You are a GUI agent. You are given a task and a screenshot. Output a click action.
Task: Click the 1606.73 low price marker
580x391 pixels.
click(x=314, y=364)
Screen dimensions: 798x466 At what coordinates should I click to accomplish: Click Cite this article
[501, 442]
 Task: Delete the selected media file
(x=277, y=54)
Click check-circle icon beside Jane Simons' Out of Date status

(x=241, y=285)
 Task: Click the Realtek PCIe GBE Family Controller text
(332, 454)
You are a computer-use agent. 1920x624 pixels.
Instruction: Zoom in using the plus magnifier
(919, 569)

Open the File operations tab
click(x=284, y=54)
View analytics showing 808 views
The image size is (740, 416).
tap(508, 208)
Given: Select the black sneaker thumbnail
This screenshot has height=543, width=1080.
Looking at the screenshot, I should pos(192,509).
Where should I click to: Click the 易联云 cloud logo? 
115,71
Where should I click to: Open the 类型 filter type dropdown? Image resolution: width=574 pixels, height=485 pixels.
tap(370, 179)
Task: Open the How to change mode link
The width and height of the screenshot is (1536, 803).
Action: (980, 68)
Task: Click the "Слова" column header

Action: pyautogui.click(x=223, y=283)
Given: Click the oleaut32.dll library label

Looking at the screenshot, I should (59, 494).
----
• **Task to complete**:
Output exactly the lines between the one containing "Where should I click to: Open" and the final line above, both inclusive.

• **Reply to the task**:
Where should I click to: Open the 类型 filter type dropdown? Image resolution: width=574 pixels, height=485 pixels.
tap(370, 179)
Task: Open the How to change mode link
The width and height of the screenshot is (1536, 803).
Action: (980, 68)
Task: Click the "Слова" column header

Action: pyautogui.click(x=223, y=283)
Given: Click the oleaut32.dll library label

Looking at the screenshot, I should (59, 494).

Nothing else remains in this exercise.